Just to reiterate: I’m not claiming this is a perfect set of proposals, nor that it addresses all problems inherent in the system. I simply do not have the time, resources, or legal expertise to properly expand all these ideas and create a solid, coherent patent system proposal that is practical, implementable, and workable.
Still, we all have to start somewhere. The system is broken, and even though we cannot fix it, we should still continue to think of solutions, if only as a mental exercise.
* Astute readers will have noted there is a major weakness in my plan at this specific point: what happens when an employee who holds a patent moves to a different company? This is a weakness I have not yet been able to address in a sufficiently simple and effective manner. Any help would be welcome.
Your post is a very good starting point for discussion about patent reform, Thom.
One of my “pet peeves” is patents about “appearance”.
For example, patents on “rounded corners” of a window on a screen, or rounded corners on a device. Patents for a particular “finish” on a product – even patents for *colours*!
I believe that all patents for “appearance” should be declared invalid, and that patents should only be granted for novel *functionality*. This move in itself would cut out a lot of patent-trolling.
Edited 2012-07-05 23:25 UTC
“One of my “pet peeves” is patents about “appearance”.”
You’re right about this because because patents about appearance are redundant concepts. Trademark law more than adequately addresses this issue in a far more sane, understandable manner.
It’s called Trade Dress.
http://www.legalmatch.com/law-library/article/when-similar-trade-dr…
Some products such as tablets are so minimal and basic that it’s pretty hard to not look at least something like other tablets. To go as far as Apple wants to push the issue would actually cripple all competing products. That’s not right. The Slate/Tablet form factor has been around for much longer than the iPad.
In such cases the packaging and logos are pretty much the only obvious differentiators.
Think about soda/soft drink cans/bottles. Many bottlers use the exact same containers from often times the same suppliers. The nature of this product dictates that the label is the only obvious differentiator.
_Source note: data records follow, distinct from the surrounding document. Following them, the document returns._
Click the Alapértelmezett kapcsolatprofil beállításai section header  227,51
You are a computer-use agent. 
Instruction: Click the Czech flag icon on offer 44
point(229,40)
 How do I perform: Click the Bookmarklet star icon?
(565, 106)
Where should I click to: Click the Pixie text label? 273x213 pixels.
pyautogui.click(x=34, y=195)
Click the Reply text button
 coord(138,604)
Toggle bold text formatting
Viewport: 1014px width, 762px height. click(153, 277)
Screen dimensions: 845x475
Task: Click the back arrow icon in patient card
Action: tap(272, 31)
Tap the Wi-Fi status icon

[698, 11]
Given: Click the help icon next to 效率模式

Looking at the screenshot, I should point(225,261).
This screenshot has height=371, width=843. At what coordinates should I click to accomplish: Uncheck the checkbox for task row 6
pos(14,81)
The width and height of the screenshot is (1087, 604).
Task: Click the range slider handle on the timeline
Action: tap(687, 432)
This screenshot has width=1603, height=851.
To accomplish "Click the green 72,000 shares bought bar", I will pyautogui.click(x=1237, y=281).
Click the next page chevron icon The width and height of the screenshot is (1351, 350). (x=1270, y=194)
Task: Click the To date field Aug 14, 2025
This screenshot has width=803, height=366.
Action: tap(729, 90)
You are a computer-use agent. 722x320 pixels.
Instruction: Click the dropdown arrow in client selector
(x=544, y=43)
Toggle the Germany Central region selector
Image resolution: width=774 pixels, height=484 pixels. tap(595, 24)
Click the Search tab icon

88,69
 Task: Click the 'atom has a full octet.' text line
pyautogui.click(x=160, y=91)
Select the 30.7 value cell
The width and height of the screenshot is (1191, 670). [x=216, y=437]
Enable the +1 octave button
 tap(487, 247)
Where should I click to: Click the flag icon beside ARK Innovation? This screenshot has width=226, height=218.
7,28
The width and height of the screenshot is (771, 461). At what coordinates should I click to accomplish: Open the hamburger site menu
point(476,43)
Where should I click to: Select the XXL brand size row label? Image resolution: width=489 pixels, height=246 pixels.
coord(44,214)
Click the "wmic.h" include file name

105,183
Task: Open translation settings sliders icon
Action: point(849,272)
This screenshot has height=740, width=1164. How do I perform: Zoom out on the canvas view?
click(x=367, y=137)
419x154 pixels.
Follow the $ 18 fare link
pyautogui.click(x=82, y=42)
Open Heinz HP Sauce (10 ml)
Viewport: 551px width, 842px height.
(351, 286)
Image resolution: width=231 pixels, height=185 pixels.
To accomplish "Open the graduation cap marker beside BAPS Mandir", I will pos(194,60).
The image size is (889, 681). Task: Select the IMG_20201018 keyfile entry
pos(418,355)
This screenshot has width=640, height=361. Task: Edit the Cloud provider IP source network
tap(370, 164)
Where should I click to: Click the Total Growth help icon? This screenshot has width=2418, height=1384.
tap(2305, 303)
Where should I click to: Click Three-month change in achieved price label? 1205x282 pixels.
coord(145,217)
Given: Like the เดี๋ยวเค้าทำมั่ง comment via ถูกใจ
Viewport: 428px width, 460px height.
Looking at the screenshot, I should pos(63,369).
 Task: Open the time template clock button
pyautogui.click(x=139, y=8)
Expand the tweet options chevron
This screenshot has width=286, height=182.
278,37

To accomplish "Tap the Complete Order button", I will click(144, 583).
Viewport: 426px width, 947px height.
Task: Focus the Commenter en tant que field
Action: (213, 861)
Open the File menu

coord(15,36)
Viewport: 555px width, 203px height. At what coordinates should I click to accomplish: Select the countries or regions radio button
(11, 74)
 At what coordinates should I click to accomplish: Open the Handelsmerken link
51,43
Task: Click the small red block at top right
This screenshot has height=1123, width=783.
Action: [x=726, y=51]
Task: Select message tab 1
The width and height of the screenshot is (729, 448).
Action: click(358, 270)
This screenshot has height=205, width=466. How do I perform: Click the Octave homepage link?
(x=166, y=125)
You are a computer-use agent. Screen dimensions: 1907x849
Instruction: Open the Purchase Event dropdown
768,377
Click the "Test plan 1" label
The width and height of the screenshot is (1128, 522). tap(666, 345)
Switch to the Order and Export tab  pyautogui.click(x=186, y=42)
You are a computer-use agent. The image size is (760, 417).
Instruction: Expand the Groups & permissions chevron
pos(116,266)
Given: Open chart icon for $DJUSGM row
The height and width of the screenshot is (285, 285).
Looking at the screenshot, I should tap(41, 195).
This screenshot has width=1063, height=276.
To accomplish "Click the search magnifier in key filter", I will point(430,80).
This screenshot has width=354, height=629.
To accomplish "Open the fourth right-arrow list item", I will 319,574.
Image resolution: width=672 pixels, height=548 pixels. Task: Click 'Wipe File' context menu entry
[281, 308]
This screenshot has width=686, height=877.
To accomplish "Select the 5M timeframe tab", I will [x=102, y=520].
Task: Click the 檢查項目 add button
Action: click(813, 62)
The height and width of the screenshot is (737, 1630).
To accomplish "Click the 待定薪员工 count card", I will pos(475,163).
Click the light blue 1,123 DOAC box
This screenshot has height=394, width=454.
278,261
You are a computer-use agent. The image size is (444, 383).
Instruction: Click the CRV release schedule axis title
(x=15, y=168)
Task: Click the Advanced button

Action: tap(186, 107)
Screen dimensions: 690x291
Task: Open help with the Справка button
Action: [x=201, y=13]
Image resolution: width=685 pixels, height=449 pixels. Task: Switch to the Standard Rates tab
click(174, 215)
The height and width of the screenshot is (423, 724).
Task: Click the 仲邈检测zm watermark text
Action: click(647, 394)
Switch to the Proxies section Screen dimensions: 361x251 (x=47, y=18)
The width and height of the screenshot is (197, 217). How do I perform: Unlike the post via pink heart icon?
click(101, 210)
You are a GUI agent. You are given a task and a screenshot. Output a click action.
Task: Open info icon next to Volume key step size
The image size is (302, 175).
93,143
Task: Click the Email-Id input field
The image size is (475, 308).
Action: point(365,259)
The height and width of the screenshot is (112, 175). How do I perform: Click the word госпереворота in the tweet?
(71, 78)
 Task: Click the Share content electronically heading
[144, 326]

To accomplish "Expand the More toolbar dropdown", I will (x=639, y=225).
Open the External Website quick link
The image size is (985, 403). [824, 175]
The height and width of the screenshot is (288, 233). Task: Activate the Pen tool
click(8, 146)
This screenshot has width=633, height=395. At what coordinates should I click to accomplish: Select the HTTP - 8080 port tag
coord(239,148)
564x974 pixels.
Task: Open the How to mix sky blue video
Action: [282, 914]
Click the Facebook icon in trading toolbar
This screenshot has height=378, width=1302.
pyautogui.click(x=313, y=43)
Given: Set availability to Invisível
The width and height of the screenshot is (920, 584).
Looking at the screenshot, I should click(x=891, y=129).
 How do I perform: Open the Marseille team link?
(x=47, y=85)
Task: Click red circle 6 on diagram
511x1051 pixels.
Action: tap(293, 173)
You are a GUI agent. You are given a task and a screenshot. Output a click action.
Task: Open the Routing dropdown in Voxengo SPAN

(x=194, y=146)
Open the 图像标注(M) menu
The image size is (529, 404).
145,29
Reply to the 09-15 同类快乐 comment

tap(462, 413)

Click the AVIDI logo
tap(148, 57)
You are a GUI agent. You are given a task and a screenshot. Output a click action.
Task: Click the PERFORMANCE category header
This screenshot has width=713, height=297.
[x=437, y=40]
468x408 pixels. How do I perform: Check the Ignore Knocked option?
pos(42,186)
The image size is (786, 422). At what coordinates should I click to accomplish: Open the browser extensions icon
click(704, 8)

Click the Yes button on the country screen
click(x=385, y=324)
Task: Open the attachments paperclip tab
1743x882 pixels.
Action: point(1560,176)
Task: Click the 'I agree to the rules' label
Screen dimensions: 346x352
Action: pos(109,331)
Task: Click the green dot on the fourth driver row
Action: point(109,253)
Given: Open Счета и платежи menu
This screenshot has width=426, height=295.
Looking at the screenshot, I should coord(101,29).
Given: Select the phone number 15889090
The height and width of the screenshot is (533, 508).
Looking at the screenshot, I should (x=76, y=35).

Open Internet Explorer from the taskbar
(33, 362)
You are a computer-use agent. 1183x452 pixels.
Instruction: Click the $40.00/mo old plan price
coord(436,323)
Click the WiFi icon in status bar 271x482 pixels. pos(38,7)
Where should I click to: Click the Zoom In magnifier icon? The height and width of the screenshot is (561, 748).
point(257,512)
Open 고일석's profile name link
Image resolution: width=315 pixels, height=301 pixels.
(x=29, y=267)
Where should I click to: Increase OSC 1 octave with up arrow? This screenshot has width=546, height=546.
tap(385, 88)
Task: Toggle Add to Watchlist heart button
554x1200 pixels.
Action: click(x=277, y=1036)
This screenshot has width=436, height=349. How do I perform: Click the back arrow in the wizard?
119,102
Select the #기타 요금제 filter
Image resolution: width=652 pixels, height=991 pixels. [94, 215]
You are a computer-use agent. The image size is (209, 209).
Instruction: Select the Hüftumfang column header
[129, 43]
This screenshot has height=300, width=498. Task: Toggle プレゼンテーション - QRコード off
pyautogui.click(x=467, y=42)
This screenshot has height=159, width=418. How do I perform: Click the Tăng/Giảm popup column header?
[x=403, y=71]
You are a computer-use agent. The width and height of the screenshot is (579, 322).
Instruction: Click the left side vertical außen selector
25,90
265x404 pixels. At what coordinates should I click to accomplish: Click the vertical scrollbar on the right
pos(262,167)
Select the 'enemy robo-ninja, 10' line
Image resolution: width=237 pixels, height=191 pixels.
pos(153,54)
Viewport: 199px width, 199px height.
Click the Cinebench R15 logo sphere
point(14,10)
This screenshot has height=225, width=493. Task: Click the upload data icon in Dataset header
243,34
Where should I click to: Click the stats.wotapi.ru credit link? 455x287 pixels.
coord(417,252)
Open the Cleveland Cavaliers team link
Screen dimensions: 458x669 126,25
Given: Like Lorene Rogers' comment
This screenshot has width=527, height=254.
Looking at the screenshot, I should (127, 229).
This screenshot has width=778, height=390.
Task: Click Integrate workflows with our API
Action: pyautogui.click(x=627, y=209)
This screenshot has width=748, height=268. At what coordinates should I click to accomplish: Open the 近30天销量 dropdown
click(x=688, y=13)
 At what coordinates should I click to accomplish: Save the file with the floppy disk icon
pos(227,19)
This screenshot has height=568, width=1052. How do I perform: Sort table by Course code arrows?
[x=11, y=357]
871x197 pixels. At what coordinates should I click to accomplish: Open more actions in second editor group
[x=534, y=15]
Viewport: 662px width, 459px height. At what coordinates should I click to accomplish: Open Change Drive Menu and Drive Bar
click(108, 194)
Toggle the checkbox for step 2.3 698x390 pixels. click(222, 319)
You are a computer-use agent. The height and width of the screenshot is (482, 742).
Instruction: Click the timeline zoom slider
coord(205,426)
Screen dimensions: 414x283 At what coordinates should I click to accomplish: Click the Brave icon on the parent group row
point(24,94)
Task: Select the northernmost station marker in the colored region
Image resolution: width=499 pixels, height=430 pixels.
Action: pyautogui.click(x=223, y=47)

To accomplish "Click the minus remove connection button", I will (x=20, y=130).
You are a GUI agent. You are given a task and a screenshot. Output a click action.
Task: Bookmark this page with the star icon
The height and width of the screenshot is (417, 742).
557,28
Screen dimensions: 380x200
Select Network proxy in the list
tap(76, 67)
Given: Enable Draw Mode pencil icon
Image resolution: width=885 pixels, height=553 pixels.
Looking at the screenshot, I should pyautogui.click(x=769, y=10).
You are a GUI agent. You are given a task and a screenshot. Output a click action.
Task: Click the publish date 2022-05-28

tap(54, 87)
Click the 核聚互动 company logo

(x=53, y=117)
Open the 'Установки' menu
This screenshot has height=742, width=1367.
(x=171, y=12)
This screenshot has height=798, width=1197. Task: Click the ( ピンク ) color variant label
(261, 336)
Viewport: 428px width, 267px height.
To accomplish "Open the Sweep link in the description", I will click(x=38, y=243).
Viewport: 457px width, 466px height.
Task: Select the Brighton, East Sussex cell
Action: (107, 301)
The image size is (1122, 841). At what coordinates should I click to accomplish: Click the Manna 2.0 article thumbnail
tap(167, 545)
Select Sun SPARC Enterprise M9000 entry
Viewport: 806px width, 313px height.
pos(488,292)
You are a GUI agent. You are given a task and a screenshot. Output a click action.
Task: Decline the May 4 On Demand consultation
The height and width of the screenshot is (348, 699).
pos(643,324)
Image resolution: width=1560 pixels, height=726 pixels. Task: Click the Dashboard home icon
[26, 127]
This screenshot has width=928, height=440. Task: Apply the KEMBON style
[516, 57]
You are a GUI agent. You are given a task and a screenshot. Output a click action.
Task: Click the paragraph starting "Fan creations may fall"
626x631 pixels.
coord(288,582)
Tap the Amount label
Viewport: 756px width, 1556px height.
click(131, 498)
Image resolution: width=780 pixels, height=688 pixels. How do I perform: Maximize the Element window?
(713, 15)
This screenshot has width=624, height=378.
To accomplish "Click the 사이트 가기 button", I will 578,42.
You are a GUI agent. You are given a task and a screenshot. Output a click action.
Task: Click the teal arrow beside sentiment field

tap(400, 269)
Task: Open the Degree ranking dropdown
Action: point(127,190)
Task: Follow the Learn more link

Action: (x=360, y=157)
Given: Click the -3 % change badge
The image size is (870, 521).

Many years ago (and for a relatively short time) I was a Patent Examiner in Australia. From my recollection shapes WERE NOT patentable. Australia has/had a designs Office to register particular designs but even there I don’t believe you could register an oblong, not even one with a concentric internal oblong – representing the shape of an iPhone/iPad/what ever else.
I think that government down-sizing in all/most jurisdictions has forced Patent Offices to reduce staff levels to the point where now they can no longer do a thorough examination so they grant a patent application and let holders of “prior art” (similar previously granted patents) sue the new patent holder. In my day this was to be avoided.
Basically the article here is very good but alas I feel without more pressure on governments nothing will happen. Legislators need to be squeezed where it hurts, then they will respond.
Regards,
Peter
Seems like a simple solution would be to quickly reject the stuff that is obviously ridiculous. Mega corps ask for patents in droves; if it is something they really care about, couldn’t they just resubmit?
EDIT: shamefully I know very little, but I assume there is a minimial price to ask for a patent. As long as this is in place and not prohibitive for the average joe, then this idea seems like it would be viable. The alternative would be a “patent submission tax” for companies over a certain size. However, if there’s one thing that seems to be true in the US, it is that large corps seem to get more government benefits than small corps (and not just through loop holes – also through the result of lobbying).
Edited 2012-07-06 10:24 UTC
Wasn’t it in Australia that after a lax patent reform, somebody successfully patented the wheel?
Edited 2012-07-06 11:11 UTC
I’m with you all the way on this. Just the other day I was helping a friend with his iPhone 3GS, and I set it down next to my phone (HTC Arrive). Twice I almost picked up the wrong phone when just glancing down; I had to actively look at them to tell the difference from three feet away. Thinking back to other touchscreen phones I’ve owned, I realized just how much they all look alike. After all, how many variations on the design can there really be?
Apple patenting the rectangular glass-and-metal touchscreen candybar phone form factor is just crazy. It was around before the iPhone (LG Prada comes to mind) and was an inevitable design choice given the direction all the manufacturers were headed.
I think most people have a serious misunderstanding when it comes to patents. They believe patents are created to ensure inventors obtain profit from their invention. The is a consequence, NOT the purpose, of patents. The focus on the rights of patent holders at the expense of innovation in society is the problem. As you mention, patents are to foster benefit for society at large. When patents serve to block progress, then something is amiss. Every patents should be examined for how it benefits society.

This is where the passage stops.